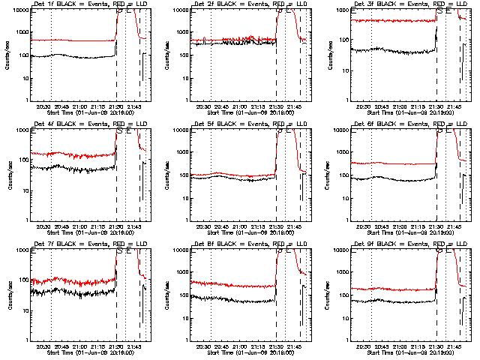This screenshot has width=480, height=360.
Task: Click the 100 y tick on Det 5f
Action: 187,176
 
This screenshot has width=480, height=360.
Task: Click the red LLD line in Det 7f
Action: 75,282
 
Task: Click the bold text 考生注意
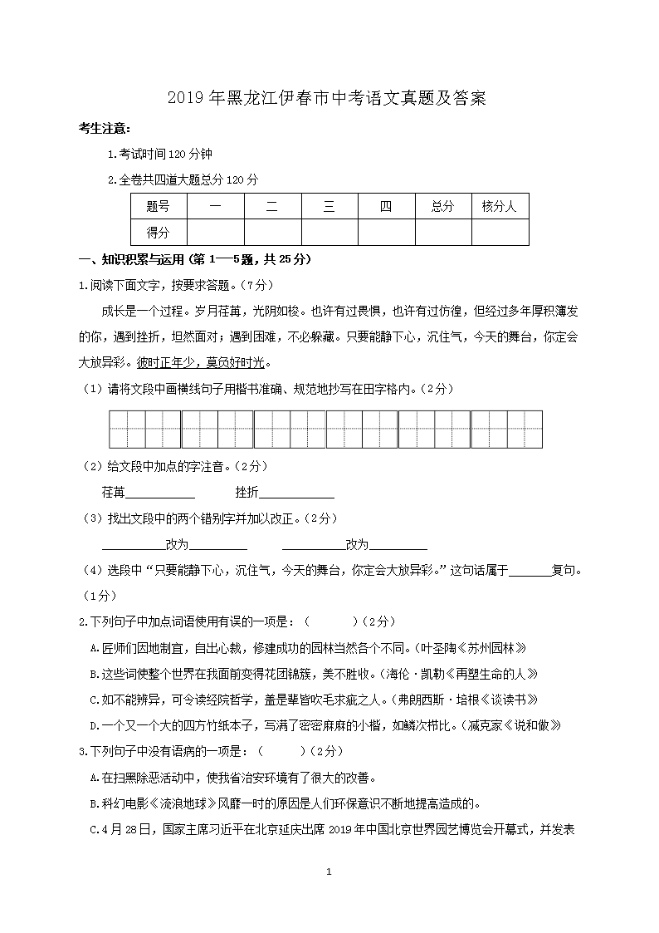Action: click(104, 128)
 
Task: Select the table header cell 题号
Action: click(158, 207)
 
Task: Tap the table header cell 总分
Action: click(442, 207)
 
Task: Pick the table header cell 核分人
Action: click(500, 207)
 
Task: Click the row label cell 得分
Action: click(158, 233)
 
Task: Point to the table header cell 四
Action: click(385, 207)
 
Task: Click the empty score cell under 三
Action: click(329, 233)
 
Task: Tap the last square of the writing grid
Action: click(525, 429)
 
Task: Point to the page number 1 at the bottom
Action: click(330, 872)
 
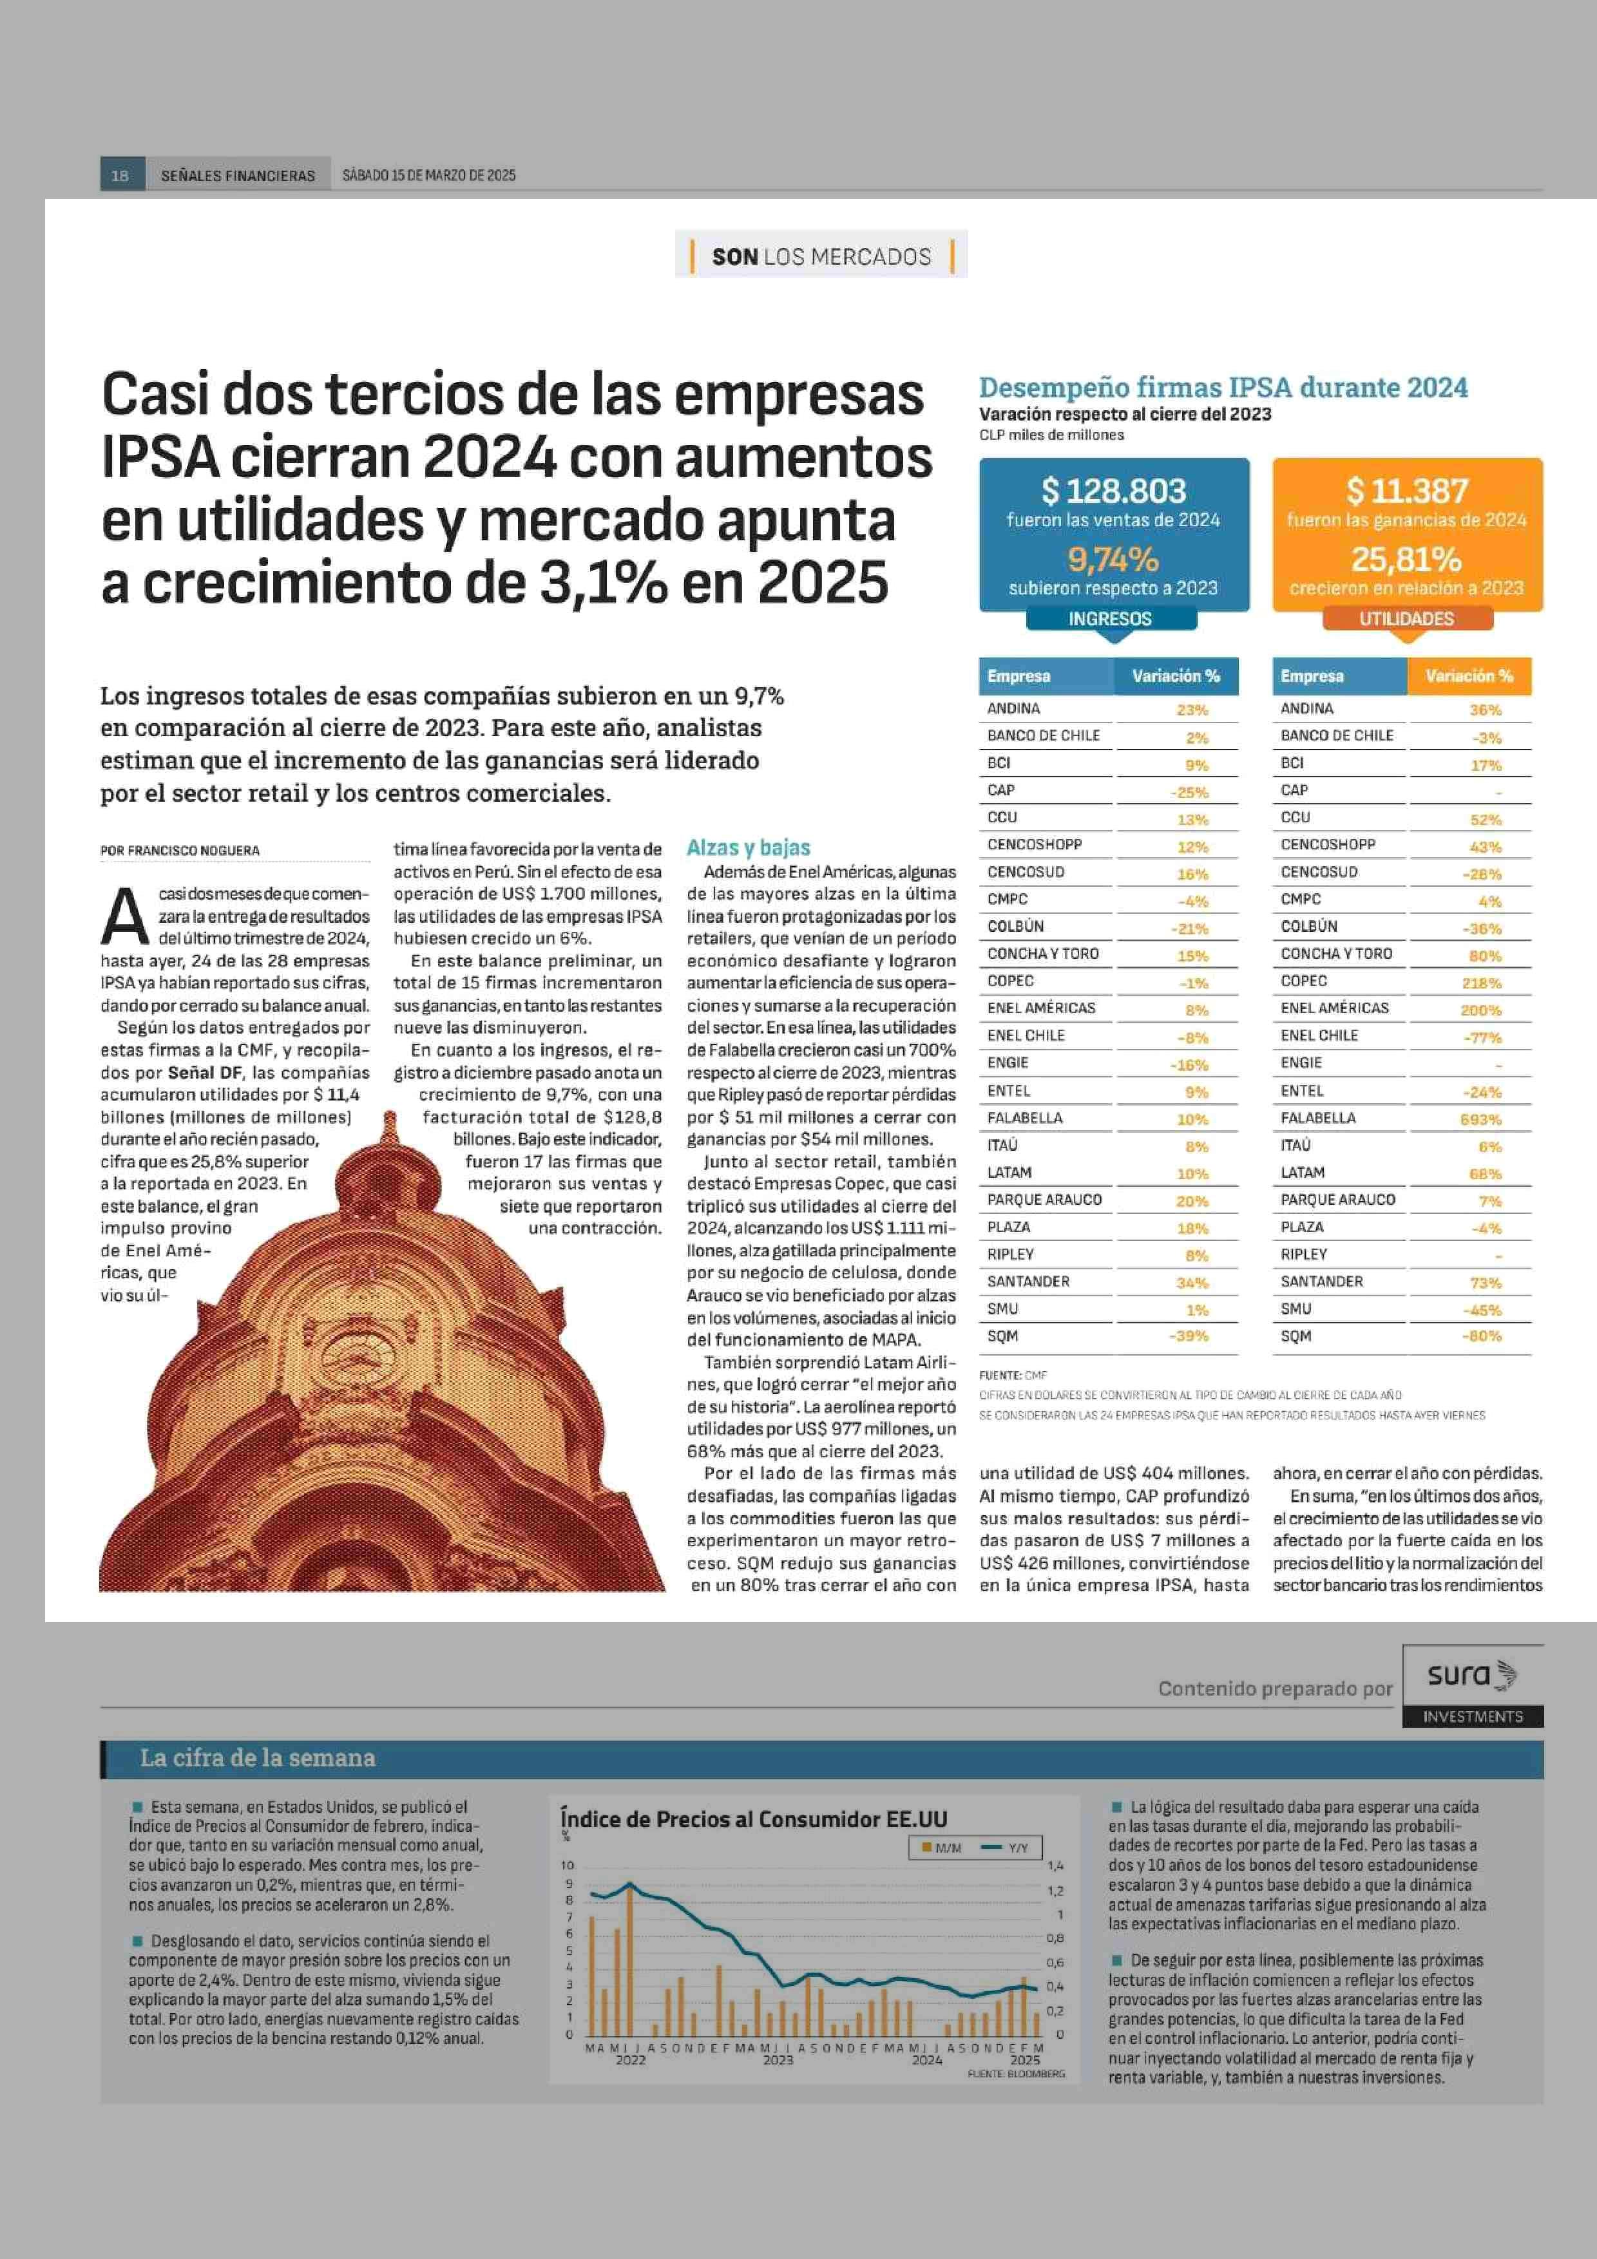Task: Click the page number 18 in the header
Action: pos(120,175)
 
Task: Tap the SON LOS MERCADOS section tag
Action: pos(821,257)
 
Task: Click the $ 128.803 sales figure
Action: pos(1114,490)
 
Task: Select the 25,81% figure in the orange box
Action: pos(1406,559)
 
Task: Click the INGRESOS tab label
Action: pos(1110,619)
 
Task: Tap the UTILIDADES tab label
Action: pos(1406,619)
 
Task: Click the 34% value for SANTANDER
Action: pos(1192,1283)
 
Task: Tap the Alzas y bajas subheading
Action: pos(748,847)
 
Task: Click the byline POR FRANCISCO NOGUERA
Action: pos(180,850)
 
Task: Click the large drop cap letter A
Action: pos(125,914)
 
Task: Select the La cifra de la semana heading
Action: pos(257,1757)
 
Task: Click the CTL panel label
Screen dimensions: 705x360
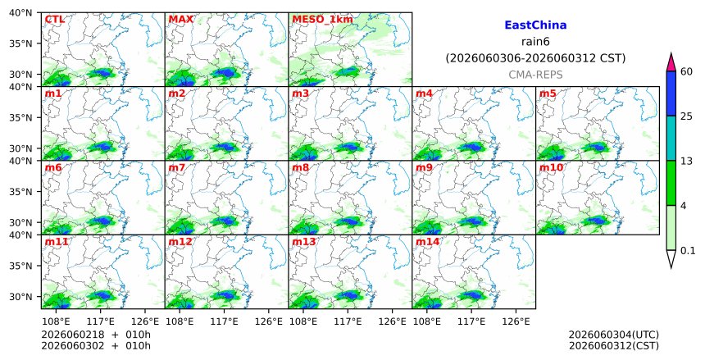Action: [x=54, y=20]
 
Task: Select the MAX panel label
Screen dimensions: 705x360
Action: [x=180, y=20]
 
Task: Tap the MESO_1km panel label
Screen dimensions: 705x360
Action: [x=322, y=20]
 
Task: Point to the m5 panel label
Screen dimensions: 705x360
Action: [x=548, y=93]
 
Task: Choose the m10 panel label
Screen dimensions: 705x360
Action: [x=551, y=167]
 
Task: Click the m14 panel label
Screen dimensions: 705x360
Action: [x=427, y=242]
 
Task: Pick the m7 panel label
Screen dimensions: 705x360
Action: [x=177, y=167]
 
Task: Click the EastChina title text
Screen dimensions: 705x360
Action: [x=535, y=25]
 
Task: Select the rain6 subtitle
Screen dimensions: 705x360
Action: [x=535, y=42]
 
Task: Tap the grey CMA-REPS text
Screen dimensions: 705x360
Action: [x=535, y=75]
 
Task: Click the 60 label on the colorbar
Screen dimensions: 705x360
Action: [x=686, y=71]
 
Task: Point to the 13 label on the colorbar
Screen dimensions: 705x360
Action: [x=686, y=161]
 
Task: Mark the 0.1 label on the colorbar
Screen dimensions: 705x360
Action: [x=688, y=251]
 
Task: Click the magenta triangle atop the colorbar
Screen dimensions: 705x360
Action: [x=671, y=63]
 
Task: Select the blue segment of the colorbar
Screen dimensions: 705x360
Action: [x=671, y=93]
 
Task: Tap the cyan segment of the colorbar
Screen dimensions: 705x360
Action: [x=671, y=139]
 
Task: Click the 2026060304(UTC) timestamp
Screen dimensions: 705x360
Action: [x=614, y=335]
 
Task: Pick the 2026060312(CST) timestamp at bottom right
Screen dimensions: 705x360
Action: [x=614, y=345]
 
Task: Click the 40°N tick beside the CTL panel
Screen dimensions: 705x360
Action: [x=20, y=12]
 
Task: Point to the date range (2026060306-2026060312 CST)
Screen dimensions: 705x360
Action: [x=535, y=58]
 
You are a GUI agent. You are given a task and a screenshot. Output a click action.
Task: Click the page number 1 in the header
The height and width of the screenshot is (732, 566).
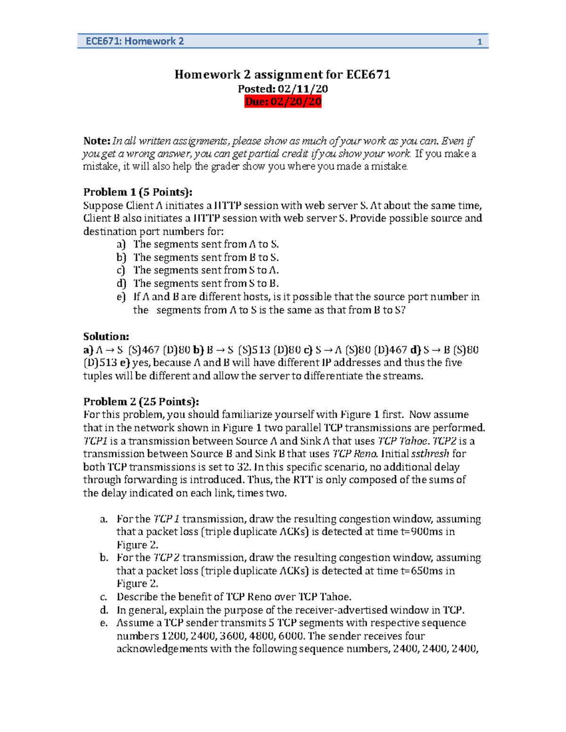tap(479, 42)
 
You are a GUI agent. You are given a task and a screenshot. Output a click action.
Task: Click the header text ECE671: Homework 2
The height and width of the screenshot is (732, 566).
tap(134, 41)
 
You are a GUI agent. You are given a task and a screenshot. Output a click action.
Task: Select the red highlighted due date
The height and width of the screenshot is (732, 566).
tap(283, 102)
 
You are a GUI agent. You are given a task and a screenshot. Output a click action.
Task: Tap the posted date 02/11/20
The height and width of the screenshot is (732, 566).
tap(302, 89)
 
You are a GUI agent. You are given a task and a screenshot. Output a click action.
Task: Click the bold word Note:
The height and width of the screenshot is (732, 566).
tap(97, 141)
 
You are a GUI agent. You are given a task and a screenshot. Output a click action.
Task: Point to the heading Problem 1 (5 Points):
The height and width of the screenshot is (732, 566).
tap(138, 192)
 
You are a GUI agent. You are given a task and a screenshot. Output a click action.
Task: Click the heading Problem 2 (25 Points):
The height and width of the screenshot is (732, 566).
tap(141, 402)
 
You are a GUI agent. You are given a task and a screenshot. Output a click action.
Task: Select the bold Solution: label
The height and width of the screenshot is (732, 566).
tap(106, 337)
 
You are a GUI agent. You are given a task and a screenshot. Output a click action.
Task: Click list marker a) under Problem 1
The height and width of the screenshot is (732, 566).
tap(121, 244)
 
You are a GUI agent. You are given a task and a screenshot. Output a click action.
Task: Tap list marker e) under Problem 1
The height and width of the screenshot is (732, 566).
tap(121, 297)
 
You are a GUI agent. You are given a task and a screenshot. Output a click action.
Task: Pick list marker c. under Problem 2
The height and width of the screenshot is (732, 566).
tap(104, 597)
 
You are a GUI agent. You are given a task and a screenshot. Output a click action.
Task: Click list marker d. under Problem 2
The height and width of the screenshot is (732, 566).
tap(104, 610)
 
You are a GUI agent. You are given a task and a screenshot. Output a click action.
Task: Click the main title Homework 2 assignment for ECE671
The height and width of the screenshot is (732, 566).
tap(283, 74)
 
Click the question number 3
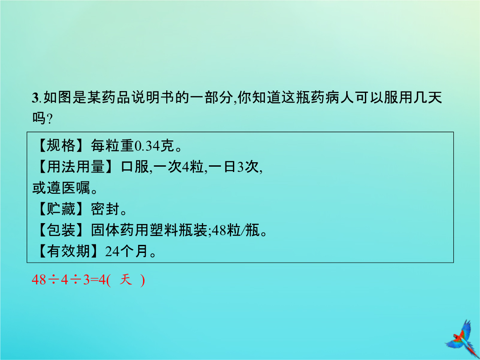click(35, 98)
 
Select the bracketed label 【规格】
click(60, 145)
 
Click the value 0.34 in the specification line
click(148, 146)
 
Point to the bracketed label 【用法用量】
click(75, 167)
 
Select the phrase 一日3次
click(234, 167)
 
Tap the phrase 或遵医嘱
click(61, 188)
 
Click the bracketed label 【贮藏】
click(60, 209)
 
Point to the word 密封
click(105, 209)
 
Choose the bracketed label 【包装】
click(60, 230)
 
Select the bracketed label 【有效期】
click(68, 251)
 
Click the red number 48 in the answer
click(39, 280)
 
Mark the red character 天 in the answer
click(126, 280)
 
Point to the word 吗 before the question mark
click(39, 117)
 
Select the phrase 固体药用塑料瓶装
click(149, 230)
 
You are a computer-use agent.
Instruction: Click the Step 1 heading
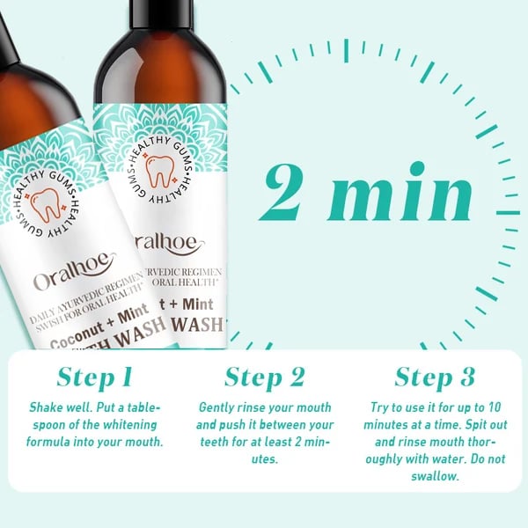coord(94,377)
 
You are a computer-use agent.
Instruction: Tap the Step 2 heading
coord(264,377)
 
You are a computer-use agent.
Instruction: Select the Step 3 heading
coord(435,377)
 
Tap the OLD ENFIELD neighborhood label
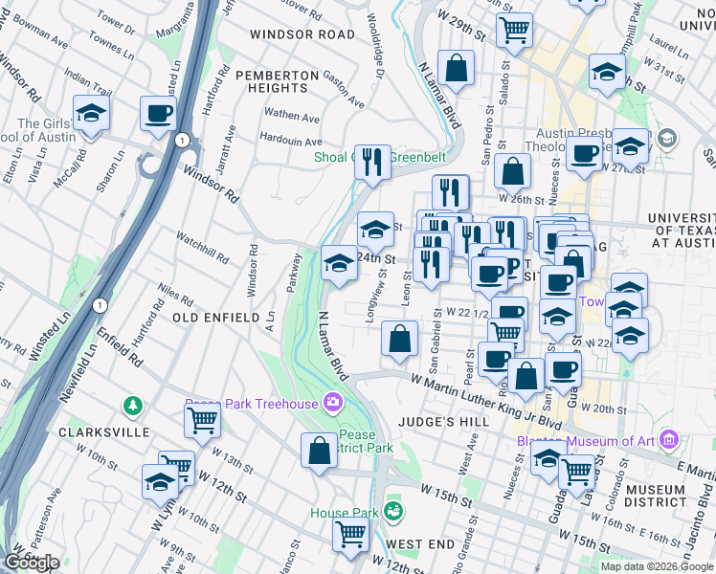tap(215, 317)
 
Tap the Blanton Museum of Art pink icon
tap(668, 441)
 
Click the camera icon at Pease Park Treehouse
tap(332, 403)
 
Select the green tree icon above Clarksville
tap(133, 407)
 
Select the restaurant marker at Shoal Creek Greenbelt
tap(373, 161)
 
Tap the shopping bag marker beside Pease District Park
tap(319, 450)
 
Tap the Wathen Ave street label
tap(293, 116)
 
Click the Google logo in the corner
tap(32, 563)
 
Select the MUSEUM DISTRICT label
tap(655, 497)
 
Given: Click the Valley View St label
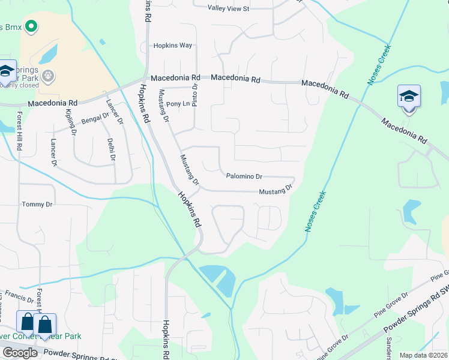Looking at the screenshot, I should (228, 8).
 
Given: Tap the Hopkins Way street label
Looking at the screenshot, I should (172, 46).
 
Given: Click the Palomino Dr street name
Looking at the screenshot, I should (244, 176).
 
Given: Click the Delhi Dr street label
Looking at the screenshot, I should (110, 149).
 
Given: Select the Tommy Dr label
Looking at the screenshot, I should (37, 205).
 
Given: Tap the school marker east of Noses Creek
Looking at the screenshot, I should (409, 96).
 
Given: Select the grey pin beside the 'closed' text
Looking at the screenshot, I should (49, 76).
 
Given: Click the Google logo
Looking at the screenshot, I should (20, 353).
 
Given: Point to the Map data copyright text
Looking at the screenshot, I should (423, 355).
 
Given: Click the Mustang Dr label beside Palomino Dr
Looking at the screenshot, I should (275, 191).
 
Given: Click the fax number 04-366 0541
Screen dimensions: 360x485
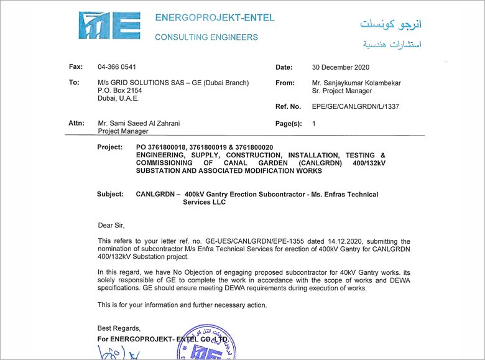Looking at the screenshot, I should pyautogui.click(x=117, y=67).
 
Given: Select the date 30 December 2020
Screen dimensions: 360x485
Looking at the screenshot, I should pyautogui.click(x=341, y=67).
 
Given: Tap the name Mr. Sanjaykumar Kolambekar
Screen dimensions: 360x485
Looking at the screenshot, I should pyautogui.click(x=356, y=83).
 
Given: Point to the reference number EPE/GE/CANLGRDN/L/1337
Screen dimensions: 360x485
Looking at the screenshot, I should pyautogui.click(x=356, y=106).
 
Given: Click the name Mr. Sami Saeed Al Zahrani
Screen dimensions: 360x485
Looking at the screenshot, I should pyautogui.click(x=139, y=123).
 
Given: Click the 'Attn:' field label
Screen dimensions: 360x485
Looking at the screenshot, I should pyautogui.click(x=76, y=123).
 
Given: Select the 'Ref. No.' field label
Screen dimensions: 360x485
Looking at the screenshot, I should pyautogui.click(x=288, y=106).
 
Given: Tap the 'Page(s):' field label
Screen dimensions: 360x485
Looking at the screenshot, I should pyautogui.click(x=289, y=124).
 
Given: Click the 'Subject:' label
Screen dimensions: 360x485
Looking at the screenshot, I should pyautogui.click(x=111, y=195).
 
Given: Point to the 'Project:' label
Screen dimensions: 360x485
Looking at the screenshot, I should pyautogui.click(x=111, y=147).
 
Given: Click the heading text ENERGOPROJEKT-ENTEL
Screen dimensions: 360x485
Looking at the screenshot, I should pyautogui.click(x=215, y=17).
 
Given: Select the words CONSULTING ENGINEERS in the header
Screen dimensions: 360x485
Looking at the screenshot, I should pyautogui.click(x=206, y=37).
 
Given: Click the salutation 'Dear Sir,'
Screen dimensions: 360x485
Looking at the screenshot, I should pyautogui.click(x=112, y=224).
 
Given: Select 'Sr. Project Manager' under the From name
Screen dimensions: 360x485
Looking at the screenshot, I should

* * * * * * *

→ What this task involves
Find each line in the rows above that contains the word "question", and copy every such line.

→ Final answer
Click the question number 3
Point to the word 吗 before the question mark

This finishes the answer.